- Supplied information -
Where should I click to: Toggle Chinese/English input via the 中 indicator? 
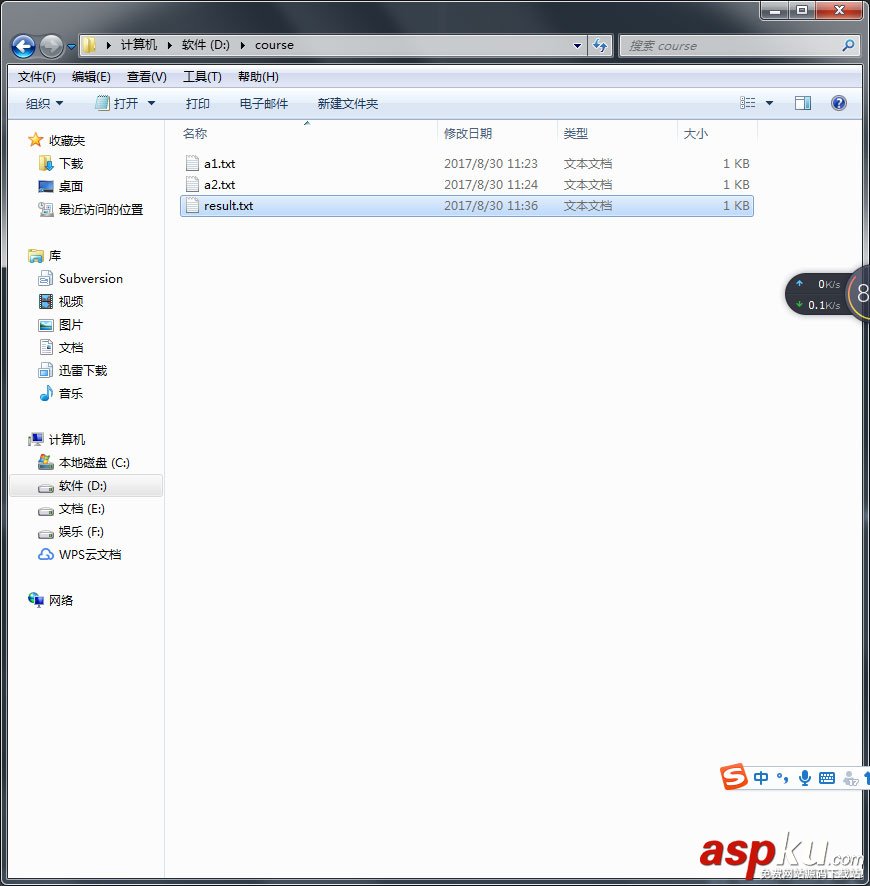(x=761, y=777)
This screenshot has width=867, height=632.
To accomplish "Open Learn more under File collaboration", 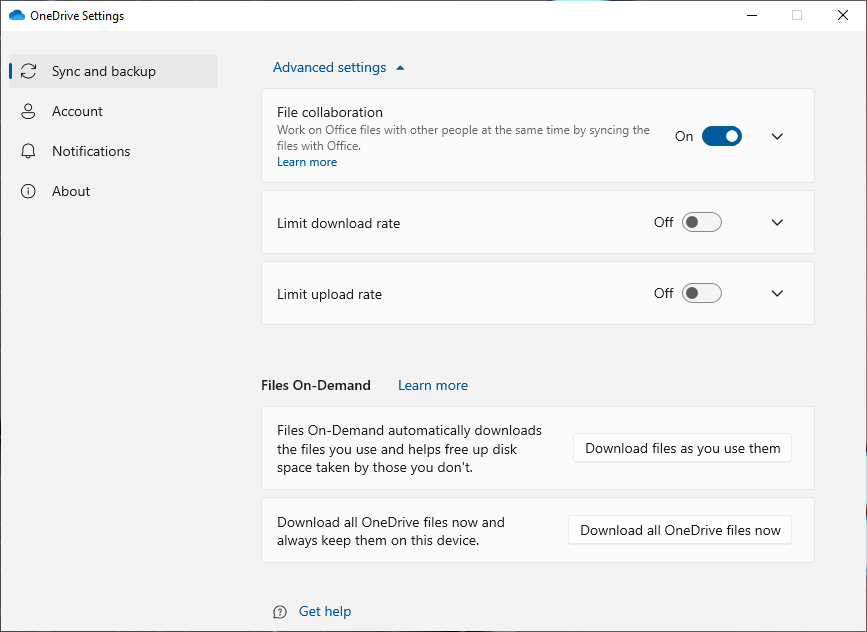I will [307, 162].
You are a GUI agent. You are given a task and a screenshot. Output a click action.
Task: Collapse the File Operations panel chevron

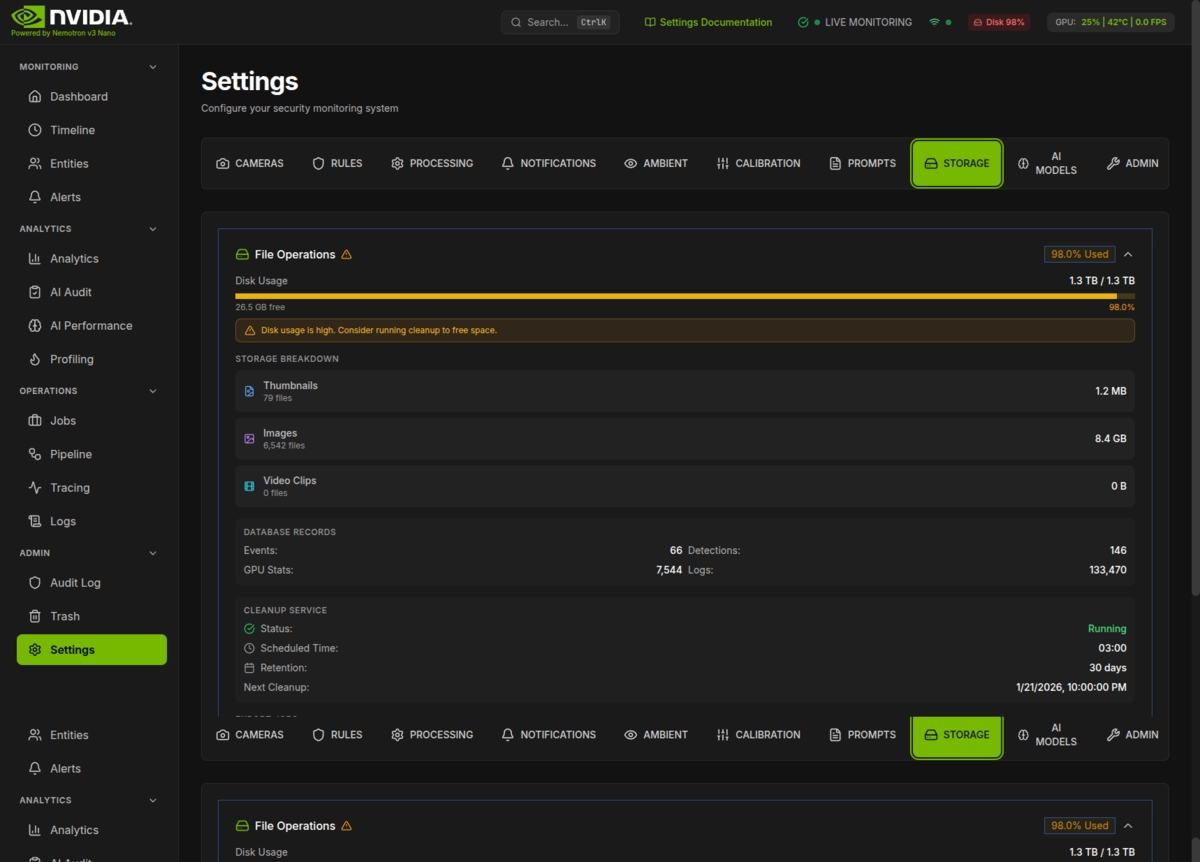point(1128,254)
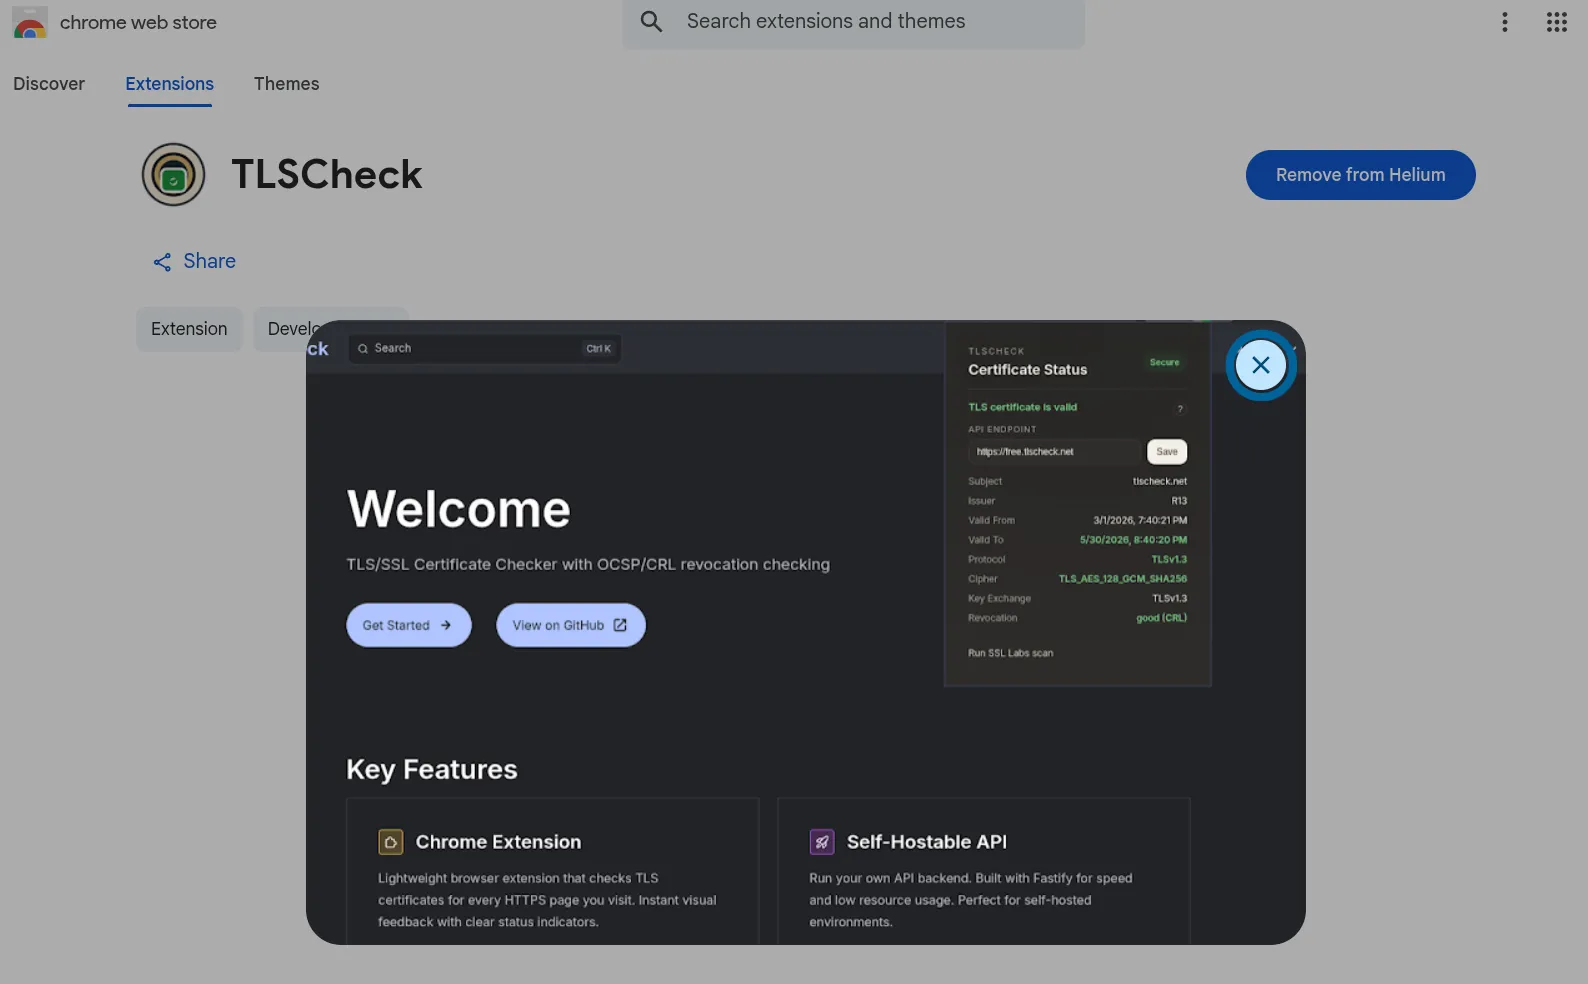Open View on GitHub link

click(571, 625)
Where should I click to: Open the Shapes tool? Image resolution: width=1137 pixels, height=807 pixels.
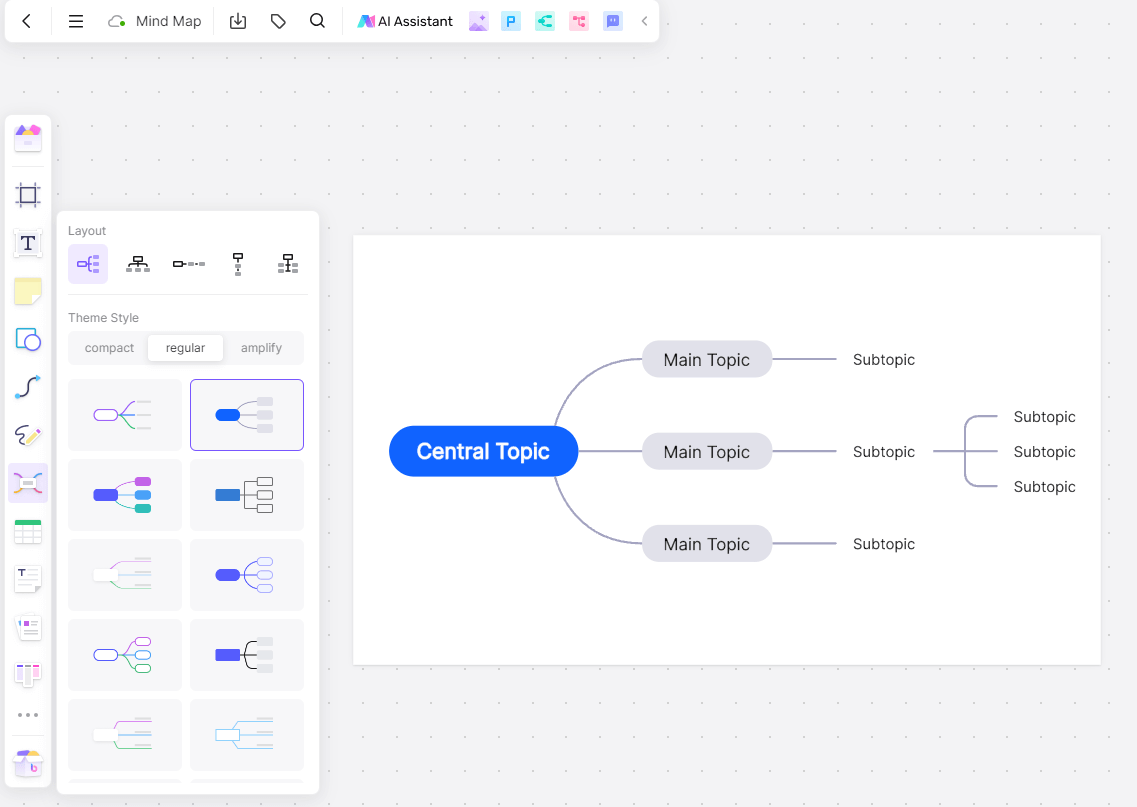[27, 339]
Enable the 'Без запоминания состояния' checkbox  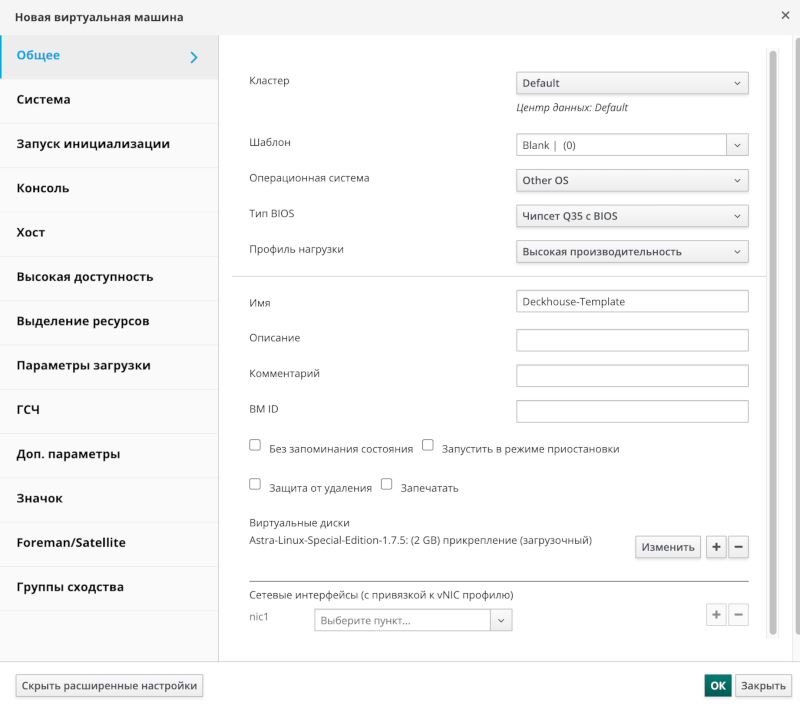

- What you have to do -
A word-for-word copy is needed of the lines from the line with "You are a GUI" through the last line of the entries above, with both ends kept and the pictures dropped.

- Expected answer -
You are a GUI agent. You are given a task and a screenshot. Output a click action.
Task: Collapse the File Operations panel chevron

point(1128,254)
Open View on GitHub link

click(571, 625)
Where should I click to: Open the Shapes tool? Image resolution: width=1137 pixels, height=807 pixels.
[27, 339]
Enable the 'Без запоминания состояния' checkbox  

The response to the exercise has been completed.